For an exchange to attract customers, it’s important to have liquidity. If you don’t have liquidity, then you get fewer customers. Liquidity begets liquidity.

## StarkDEX

There’s an on-chain part and an off-chain part. The prover will be off-chain and the verifier will be on chain. First let’s look at the current solution. The decentralized exchange sends transactions to a DEX contract and it verifies signatures and parameters of trades, checks them and sends them to storage. So you can see the gas meter pumping up as the trades are settled.

Our solution is that we have an off-chain prover, and an on chain verifier. We maintain a data set that has the account system represented by a merkle tree. Our decentralized exchange sends transactions to the prover, which processes htem and checks that they are correct and generate a proof of correctness. If they are correct, then it also updates the data in the merkle tree. At the end, you send the proof on-chain. There’s the transmission cost of the proof, the cost of verifying it, and very little storage changes because you only update the merkle root of the new state. The amount of gas is now logarithmic in n the number of transactions.

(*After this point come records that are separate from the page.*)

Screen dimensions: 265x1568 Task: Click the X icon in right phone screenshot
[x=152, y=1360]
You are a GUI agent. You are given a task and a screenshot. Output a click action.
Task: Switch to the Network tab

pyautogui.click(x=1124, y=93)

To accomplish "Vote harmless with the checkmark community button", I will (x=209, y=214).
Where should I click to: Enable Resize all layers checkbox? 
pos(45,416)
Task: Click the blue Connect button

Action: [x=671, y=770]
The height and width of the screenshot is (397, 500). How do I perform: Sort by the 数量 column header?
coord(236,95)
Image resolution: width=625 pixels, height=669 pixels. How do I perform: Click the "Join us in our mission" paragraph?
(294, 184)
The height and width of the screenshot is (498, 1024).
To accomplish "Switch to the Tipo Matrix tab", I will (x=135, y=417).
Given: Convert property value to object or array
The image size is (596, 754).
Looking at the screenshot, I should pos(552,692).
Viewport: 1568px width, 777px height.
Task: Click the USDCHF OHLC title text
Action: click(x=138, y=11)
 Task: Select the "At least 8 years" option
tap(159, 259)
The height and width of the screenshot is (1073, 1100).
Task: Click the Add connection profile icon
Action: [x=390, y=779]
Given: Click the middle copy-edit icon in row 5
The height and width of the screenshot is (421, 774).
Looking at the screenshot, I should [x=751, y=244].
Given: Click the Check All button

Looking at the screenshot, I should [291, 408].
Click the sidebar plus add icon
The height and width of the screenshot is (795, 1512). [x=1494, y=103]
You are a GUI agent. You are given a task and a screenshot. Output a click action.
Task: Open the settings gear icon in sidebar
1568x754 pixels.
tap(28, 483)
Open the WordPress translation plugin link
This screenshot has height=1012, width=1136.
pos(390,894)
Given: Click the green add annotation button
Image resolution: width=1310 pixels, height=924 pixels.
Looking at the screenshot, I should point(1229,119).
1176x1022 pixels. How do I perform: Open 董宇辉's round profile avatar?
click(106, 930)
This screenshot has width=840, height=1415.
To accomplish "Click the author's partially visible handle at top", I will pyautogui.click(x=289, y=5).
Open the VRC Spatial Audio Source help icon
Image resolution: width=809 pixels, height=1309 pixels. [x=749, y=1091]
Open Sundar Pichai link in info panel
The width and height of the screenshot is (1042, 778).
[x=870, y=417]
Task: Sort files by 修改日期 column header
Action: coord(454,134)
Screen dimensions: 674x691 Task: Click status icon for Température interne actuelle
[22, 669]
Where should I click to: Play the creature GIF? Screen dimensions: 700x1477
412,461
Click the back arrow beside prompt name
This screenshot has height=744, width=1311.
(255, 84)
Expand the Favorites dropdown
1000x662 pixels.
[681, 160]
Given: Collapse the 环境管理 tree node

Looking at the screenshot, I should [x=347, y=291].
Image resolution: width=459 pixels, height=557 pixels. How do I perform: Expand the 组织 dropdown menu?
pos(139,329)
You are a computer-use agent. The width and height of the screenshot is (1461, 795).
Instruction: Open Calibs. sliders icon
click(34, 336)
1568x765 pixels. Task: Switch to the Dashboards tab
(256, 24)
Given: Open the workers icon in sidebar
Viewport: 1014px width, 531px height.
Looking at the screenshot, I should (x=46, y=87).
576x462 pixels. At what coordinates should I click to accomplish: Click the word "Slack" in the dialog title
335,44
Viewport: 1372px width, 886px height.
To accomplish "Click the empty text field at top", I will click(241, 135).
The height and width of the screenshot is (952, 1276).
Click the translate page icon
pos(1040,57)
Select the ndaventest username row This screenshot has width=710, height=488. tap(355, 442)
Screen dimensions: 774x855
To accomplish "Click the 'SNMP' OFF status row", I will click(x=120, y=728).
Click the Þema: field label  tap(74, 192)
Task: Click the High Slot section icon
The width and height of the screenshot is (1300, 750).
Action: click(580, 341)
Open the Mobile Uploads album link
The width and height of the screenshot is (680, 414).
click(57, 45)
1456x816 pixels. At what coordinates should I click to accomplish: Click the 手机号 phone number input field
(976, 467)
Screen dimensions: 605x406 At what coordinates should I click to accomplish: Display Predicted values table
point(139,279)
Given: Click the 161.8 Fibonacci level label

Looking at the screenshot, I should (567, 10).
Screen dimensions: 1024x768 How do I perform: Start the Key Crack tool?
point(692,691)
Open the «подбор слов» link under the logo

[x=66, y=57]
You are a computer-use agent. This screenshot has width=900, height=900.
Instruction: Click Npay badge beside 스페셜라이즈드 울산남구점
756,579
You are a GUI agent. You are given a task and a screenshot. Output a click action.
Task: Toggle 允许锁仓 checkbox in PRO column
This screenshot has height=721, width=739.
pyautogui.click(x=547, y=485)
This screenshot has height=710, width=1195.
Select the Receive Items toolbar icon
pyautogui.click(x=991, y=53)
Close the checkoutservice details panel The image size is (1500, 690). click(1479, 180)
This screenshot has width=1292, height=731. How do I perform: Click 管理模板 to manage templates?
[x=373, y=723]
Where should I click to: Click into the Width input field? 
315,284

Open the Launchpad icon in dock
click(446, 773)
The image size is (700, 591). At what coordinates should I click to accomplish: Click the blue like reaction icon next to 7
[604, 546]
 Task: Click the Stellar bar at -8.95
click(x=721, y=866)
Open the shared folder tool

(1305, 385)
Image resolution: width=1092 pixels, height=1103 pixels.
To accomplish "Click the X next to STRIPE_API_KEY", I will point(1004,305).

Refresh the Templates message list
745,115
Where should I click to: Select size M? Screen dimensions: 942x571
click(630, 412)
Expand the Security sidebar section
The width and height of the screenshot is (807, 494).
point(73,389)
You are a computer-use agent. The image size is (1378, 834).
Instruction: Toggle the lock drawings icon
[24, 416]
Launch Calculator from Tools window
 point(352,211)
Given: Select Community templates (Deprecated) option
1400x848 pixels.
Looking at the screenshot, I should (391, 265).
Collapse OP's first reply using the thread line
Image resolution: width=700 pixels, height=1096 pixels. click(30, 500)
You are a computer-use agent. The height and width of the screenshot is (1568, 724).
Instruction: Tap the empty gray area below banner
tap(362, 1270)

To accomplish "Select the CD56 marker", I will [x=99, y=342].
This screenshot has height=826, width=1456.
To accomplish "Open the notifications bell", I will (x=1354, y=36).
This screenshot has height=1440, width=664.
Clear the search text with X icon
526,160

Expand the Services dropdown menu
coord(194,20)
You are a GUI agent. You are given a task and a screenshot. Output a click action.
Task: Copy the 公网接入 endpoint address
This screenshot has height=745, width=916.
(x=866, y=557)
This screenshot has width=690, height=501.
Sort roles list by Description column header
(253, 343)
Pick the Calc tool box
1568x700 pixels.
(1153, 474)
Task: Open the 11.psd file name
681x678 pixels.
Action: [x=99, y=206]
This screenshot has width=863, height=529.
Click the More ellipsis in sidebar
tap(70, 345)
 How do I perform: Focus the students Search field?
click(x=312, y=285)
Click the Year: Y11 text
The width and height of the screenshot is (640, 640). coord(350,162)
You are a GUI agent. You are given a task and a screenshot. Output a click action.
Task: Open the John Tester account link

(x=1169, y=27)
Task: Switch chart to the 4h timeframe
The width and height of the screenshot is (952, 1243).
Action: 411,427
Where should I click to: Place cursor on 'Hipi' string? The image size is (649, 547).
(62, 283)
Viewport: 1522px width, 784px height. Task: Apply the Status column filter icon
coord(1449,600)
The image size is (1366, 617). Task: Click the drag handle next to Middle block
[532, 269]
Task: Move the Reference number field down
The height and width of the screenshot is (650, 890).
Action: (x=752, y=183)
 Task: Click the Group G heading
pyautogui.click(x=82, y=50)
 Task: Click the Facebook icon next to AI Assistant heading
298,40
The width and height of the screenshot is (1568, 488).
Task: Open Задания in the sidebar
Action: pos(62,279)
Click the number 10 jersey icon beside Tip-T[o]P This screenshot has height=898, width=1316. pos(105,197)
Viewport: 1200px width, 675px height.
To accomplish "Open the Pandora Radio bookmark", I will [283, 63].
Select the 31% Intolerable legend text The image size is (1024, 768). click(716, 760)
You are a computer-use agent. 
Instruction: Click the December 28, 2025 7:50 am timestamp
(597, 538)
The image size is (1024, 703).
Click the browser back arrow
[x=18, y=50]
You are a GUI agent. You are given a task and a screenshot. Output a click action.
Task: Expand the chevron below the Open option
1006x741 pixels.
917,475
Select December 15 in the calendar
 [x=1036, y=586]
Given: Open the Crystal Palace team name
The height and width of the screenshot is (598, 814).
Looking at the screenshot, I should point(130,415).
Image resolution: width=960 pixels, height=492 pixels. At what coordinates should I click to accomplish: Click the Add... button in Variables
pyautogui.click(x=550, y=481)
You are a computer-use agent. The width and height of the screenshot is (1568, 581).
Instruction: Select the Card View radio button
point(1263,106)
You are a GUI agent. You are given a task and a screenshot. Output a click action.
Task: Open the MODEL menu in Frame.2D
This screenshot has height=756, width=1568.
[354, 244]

Let’s take a deeper look at what happens inside the prover. Let’s zoom into a transaction. All steps of the computation must be accounted for in the execution trace. So you still have to send each proof to the blockchain.

This is what we’re going to do. I think we have time for one more thing. So I’ll show you the demo.

## Summary

The current decentralized exchange world maxes out at 50 trades/block even if the whole block is for settling trades. This is a work in progress, but with StarkDEX we are proposing verification on-chain can be done for over 10k trades/block. It’s less than 800 gas per StarkDEX trade which is better than the current solution.

## Q&A

Q: What was the size of the proofs you have to submit on-chain?

A: The smaller one which was for the 8000 pedersens… was 45 kilobytes. The larger one was 60 kilobytes.

Q: And for 10,000?

A: It would be less than 150 kilobytes. I’m trying to extrapolate there.

Q: Do you see gains there?

A: Yes, yes. These numbers are already better than what we had 3 months earlier, and we expect this to continue going down.

Q: .. high-frequency trading… what’s the delay? You have to wait for 10,000 transactions to batch? Once you have the 10k, you have to do your … so I want to get an idea of the total delay.

A: There’s a difference between the… DEXes already doing this tell their customers this is what’s going to happen, and customers are relying on that. Then you do have to wait for settlement. You can operate with a little bit of delay. To generate these proofs, we took a blockchain-bound and turned it into an AWS bound. So if you give us enough cores…. so there’s almost, there’s a limit to how much you can parallelize it. The lag time is like logarithm of n, if you give me enough cores that are fast enough and then I can probably settle 10,000 transactions within a few minutes. I need a lot of fast cores, but this has nothing to do with stuff you have on chain which is the main barrier here.